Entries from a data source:
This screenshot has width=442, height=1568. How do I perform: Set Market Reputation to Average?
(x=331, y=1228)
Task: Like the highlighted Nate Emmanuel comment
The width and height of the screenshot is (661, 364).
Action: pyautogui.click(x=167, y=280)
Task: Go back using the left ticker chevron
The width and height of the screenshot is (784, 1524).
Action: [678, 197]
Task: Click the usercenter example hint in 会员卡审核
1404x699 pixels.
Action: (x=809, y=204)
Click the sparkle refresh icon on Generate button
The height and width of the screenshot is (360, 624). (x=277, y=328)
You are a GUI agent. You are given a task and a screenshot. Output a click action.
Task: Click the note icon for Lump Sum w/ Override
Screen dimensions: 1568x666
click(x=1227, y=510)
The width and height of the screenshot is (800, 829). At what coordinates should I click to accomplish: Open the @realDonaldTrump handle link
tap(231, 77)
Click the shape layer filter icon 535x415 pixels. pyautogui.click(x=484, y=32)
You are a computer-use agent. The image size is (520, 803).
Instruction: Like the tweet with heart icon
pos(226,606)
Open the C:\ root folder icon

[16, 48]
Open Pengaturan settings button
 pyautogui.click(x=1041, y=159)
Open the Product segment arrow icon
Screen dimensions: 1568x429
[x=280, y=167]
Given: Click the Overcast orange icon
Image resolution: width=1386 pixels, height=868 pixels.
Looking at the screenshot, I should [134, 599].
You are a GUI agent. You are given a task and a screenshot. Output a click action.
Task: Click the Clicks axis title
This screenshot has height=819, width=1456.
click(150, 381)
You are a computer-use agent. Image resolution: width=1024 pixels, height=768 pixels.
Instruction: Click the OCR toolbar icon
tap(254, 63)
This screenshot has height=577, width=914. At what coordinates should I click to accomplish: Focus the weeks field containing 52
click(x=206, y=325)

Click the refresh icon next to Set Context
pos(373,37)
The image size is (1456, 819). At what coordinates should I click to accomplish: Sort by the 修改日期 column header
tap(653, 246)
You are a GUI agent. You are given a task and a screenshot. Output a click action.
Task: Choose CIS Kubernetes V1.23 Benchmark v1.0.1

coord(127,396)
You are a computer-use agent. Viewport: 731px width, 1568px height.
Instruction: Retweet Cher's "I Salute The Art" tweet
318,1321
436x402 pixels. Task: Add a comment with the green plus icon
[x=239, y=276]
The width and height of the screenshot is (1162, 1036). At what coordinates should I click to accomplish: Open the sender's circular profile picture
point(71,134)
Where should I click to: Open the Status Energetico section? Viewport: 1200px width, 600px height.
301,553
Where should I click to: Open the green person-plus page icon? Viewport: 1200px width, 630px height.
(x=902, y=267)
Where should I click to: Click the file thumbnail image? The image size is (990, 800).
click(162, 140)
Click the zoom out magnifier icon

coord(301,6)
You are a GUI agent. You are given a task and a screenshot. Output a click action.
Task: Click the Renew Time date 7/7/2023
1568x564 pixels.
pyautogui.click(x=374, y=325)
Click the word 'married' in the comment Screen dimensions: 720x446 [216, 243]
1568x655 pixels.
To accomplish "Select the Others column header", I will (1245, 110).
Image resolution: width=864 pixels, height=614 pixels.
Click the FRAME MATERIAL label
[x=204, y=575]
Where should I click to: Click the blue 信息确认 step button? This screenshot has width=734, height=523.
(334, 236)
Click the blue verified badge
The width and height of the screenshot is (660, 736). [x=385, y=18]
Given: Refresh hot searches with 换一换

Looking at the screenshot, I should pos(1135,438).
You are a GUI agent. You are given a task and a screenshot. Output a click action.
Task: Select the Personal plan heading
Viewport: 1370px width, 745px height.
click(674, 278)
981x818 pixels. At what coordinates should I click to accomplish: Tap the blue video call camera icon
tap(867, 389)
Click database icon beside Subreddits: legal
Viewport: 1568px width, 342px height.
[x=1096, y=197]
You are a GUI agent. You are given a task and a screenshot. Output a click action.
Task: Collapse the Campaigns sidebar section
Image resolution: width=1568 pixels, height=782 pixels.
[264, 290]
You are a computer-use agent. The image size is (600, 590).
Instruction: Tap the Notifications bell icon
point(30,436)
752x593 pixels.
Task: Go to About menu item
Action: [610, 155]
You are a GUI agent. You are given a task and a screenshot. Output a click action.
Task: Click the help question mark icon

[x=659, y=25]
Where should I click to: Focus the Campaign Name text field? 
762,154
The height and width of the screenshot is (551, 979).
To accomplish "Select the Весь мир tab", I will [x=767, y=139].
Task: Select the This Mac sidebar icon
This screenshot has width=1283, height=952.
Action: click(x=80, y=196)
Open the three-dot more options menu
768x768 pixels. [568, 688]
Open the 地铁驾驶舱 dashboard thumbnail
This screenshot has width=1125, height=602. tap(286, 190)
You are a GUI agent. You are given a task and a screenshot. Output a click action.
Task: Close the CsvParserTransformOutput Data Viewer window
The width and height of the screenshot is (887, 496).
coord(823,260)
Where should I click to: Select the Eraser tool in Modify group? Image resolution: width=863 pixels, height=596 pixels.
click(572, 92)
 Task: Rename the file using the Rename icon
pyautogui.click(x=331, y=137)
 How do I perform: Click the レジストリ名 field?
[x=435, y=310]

Exercise details:
Edit all of the entries above so that each "GUI agent" becomes "GUI assistant", with every other character left as it is.

Response:
This screenshot has width=442, height=1568. How do I perform: Set Market Reputation to Average?
(x=331, y=1228)
Task: Like the highlighted Nate Emmanuel comment
The width and height of the screenshot is (661, 364).
Action: pyautogui.click(x=167, y=280)
Task: Go back using the left ticker chevron
The width and height of the screenshot is (784, 1524).
Action: [678, 197]
Task: Click the usercenter example hint in 会员卡审核
1404x699 pixels.
Action: (x=809, y=204)
Click the sparkle refresh icon on Generate button
The height and width of the screenshot is (360, 624). (x=277, y=328)
You are a GUI assistant. You are given a task and a screenshot. Output a click action.
Task: Click the note icon for Lump Sum w/ Override
Screen dimensions: 1568x666
click(x=1227, y=510)
The width and height of the screenshot is (800, 829). At what coordinates should I click to accomplish: Open the @realDonaldTrump handle link
tap(231, 77)
Click the shape layer filter icon 535x415 pixels. pyautogui.click(x=484, y=32)
You are a computer-use agent. The image size is (520, 803).
Instruction: Like the tweet with heart icon
pos(226,606)
Open the C:\ root folder icon

[16, 48]
Open Pengaturan settings button
 pyautogui.click(x=1041, y=159)
Open the Product segment arrow icon
Screen dimensions: 1568x429
[x=280, y=167]
Given: Click the Overcast orange icon
Image resolution: width=1386 pixels, height=868 pixels.
Looking at the screenshot, I should [134, 599].
You are a GUI assistant. You are given a task and a screenshot. Output a click action.
Task: Click the Clicks axis title
This screenshot has height=819, width=1456.
click(150, 381)
You are a computer-use agent. Image resolution: width=1024 pixels, height=768 pixels.
Instruction: Click the OCR toolbar icon
tap(254, 63)
This screenshot has height=577, width=914. At what coordinates should I click to accomplish: Focus the weeks field containing 52
click(x=206, y=325)

Click the refresh icon next to Set Context
pos(373,37)
The image size is (1456, 819). At what coordinates should I click to accomplish: Sort by the 修改日期 column header
tap(653, 246)
You are a GUI assistant. You are given a task and a screenshot. Output a click action.
Task: Choose CIS Kubernetes V1.23 Benchmark v1.0.1

coord(127,396)
You are a computer-use agent. Viewport: 731px width, 1568px height.
Instruction: Retweet Cher's "I Salute The Art" tweet
318,1321
436x402 pixels. Task: Add a comment with the green plus icon
[x=239, y=276]
The width and height of the screenshot is (1162, 1036). At what coordinates should I click to accomplish: Open the sender's circular profile picture
point(71,134)
Where should I click to: Open the Status Energetico section? Viewport: 1200px width, 600px height.
301,553
Where should I click to: Open the green person-plus page icon? Viewport: 1200px width, 630px height.
(x=902, y=267)
Where should I click to: Click the file thumbnail image? The image size is (990, 800).
click(162, 140)
Click the zoom out magnifier icon

coord(301,6)
You are a GUI assistant. You are given a task and a screenshot. Output a click action.
Task: Click the Renew Time date 7/7/2023
1568x564 pixels.
pyautogui.click(x=374, y=325)
Click the word 'married' in the comment Screen dimensions: 720x446 [216, 243]
1568x655 pixels.
To accomplish "Select the Others column header", I will (1245, 110).
Image resolution: width=864 pixels, height=614 pixels.
Click the FRAME MATERIAL label
[x=204, y=575]
Where should I click to: Click the blue 信息确认 step button? This screenshot has width=734, height=523.
(334, 236)
Click the blue verified badge
The width and height of the screenshot is (660, 736). [x=385, y=18]
Given: Refresh hot searches with 换一换

Looking at the screenshot, I should pos(1135,438).
You are a GUI assistant. You are given a task and a screenshot. Output a click action.
Task: Select the Personal plan heading
Viewport: 1370px width, 745px height.
click(674, 278)
981x818 pixels. At what coordinates should I click to accomplish: Tap the blue video call camera icon
tap(867, 389)
Click database icon beside Subreddits: legal
Viewport: 1568px width, 342px height.
[x=1096, y=197]
You are a GUI assistant. You are given a task and a screenshot. Output a click action.
Task: Collapse the Campaigns sidebar section
Image resolution: width=1568 pixels, height=782 pixels.
[264, 290]
You are a computer-use agent. The image size is (600, 590).
Instruction: Tap the Notifications bell icon
point(30,436)
752x593 pixels.
Task: Go to About menu item
Action: [610, 155]
You are a GUI assistant. You are given a task and a screenshot. Output a click action.
Task: Click the help question mark icon

[x=659, y=25]
Where should I click to: Focus the Campaign Name text field? 
762,154
The height and width of the screenshot is (551, 979).
To accomplish "Select the Весь мир tab", I will [x=767, y=139].
Task: Select the This Mac sidebar icon
This screenshot has width=1283, height=952.
Action: click(x=80, y=196)
Open the three-dot more options menu
768x768 pixels. [568, 688]
Open the 地铁驾驶舱 dashboard thumbnail
This screenshot has width=1125, height=602. tap(286, 190)
You are a GUI assistant. You are given a task and a screenshot. Output a click action.
Task: Close the CsvParserTransformOutput Data Viewer window
The width and height of the screenshot is (887, 496).
coord(823,260)
Where should I click to: Select the Eraser tool in Modify group? Image resolution: width=863 pixels, height=596 pixels.
click(572, 92)
 Task: Rename the file using the Rename icon
pyautogui.click(x=331, y=137)
 How do I perform: Click the レジストリ名 field?
[x=435, y=310]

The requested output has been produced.